Speaking of Epics, here’s another one. Something I never in my life thought would get collected. This is Doctor Strange Epic Collection 13. This is probably the last Doctor Strange Epic Collection. I mean, I guess they could probably go forward from this, but the next chronological Doctor Strange material is Flight of Bones, which they’ve already collected into a non-Epic Collection, and this is the very end of his 1990(ish?) series.
It collects #76-90, which has some… I want to say Warren Ellis on writing? [checking] Yeah, in addition to Kurt Busiek and some other folks that you might not know. This is something that I banked the floppies, actually, because I was like, “There’s no way Marvel’s ever ever ever going to put this in a collection!” Yet, here it is.
That’s the beauty of the Epic Collections. They are indiscriminate about the material that they’re gathering. It’s coming from somewhere and they’re gonna cover it whether it’s the top seller or not, because the whole point is the Epics are going to collect everything.

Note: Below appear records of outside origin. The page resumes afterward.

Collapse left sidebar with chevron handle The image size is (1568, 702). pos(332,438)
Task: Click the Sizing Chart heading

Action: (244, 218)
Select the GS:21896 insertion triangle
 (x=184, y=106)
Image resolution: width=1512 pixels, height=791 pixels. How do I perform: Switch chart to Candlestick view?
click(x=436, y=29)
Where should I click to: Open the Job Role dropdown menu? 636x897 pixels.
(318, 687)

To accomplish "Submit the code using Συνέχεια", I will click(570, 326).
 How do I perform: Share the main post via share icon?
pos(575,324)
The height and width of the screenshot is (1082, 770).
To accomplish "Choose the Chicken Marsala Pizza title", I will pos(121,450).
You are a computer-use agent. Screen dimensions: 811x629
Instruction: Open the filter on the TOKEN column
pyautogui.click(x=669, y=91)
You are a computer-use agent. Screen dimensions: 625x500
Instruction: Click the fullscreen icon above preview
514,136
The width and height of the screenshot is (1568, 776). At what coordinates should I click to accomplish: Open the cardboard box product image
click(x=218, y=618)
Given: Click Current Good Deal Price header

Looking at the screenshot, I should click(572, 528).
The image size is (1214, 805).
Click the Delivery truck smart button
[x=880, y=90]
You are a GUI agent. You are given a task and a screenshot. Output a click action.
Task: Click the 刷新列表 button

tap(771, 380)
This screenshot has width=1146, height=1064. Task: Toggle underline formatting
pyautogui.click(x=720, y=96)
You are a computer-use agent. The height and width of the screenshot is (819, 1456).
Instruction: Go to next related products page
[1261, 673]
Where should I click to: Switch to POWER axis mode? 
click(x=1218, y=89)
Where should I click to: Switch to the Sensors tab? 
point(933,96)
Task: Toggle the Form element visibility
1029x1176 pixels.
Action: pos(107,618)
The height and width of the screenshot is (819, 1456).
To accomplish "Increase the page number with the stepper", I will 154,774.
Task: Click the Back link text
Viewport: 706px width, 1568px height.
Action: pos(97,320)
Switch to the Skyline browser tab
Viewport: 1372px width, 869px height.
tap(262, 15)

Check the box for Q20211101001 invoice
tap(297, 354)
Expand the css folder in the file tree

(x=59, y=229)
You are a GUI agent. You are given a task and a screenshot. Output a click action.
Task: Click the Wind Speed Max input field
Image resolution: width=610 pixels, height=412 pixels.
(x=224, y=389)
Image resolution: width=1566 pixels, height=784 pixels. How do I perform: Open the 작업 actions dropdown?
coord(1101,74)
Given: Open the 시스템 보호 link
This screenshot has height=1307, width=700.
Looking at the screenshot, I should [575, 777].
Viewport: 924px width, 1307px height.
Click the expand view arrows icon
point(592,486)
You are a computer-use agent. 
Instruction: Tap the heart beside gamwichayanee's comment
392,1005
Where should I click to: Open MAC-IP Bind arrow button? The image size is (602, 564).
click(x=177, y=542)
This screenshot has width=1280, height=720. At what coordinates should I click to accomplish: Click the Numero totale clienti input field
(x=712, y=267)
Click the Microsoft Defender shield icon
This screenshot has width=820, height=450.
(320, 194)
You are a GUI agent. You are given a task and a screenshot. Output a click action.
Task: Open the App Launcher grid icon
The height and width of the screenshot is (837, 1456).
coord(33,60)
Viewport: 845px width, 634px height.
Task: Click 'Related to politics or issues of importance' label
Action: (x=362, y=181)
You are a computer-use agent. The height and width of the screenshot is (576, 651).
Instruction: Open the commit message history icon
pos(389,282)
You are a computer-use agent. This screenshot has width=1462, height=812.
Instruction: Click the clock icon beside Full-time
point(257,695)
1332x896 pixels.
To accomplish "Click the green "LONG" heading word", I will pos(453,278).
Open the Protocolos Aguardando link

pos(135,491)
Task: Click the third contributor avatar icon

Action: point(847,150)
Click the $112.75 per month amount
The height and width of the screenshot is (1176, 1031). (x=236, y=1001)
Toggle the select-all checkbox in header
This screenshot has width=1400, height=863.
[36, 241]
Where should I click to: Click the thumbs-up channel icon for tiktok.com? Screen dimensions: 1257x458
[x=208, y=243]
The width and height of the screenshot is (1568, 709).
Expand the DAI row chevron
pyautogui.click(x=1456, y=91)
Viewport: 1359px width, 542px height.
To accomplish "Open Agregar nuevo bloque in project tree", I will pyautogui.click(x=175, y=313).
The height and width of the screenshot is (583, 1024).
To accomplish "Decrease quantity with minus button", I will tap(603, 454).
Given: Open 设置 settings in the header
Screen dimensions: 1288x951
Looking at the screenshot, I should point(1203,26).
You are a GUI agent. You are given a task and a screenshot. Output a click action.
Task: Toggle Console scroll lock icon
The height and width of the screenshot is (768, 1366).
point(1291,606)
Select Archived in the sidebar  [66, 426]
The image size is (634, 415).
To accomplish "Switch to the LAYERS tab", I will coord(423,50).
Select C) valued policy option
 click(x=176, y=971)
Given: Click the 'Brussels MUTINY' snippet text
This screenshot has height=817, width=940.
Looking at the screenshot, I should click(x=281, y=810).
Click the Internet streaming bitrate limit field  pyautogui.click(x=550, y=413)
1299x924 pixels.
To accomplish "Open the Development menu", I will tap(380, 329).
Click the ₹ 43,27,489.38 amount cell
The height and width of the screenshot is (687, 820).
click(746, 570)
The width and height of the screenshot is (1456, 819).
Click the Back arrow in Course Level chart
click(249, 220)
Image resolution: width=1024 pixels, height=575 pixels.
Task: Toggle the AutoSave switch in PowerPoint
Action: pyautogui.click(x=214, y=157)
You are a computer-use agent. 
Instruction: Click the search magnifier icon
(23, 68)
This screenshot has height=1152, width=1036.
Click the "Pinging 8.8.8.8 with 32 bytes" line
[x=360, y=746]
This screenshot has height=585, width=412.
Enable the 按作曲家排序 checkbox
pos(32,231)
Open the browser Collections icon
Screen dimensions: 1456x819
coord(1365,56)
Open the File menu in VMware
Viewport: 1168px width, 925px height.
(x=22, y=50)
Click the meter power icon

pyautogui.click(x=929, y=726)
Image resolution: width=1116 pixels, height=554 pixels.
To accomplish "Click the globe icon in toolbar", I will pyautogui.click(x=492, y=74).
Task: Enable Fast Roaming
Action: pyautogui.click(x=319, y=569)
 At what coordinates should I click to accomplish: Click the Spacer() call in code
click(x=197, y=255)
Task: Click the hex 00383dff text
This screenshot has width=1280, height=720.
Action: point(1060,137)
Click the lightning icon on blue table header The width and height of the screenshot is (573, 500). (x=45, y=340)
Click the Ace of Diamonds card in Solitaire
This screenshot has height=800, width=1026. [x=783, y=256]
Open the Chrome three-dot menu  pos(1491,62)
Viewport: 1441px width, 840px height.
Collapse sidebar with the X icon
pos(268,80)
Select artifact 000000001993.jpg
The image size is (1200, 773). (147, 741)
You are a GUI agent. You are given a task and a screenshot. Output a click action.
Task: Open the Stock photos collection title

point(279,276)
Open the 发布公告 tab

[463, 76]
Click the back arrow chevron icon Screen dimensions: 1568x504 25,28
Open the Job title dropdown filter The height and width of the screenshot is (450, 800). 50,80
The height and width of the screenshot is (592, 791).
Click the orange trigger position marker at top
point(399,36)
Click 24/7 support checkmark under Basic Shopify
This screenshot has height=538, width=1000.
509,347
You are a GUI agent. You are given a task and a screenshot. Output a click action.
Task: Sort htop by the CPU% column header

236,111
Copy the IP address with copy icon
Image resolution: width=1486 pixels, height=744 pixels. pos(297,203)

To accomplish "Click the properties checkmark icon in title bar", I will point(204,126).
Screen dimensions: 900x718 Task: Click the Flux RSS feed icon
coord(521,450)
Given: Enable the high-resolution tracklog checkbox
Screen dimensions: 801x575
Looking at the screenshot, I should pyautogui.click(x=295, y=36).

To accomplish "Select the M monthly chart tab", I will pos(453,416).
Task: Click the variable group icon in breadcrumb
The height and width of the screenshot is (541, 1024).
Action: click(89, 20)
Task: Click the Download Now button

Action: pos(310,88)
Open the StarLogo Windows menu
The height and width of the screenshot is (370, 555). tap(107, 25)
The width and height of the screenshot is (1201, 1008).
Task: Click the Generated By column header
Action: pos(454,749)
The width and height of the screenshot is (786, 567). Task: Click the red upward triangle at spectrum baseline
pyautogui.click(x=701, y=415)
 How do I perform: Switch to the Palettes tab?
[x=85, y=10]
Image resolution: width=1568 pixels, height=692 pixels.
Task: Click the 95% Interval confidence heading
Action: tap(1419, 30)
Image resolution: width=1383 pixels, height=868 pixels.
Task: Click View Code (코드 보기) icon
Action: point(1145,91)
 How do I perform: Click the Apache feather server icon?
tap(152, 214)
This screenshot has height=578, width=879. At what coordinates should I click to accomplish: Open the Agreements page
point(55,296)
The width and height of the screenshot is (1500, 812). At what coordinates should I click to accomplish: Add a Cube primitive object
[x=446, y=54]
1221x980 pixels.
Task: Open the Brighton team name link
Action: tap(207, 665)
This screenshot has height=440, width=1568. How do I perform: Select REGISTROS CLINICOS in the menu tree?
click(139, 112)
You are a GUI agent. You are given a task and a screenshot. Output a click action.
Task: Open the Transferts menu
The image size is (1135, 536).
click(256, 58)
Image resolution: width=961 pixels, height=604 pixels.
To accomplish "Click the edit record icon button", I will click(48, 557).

It makes me really excited, because now I guess they can sell my floppies (although the floppy market in New Zealand may be non-existent, I don’t know yet).
And, finally, this [showing book[ finishes out the Master of Kung Fu omnibuses! It’s volume 4 of Shang-Chi, collecting #102-125 plus (as everybody hoped that it would) it keeps going from there to collect Shang-Chi back-ups in Marvel Comics Presents from 1988 #1-8 and a one-shot called Master of Kung Fu: Bleeding Black. That’s really exciting!
It covers all of the Doug Moench stuff that ends the series and pretty much takes this character all the way through… gosh, almost the whole nineties? He did not guest appear a lot. You could check that out in my Shang-Chi guide.
So now I’ve got them all, and I finally have… that other one got shelved? Oh, there it is. Now I’ve got them all! We can go right to a ceremonial shoving for this, and once I unpack my other ones I can finally do my read. That is really
exciting.
That’s my InStockTrades order of the second or third of October. So, took… ah, not quite two months to get here. It seems like five or six weeks as a standard. They go on a ship. That’s not too surprising. But, so happy to unwrap these books.
Probably the one that I’m the most excited to read from [this batch] is probably Shutter. I’m probably gonna take the whole pile of Shutter trades upstairs and just read through the entire series, because that is really exciting stuff.
Thanks so much for tuning in to this very rare unboxing interview. Interview? I’m interviewing the books, the camera is interviewing me. It would be fun, actually, if you interviewed me and asked me questions. That’s something to think of for the future.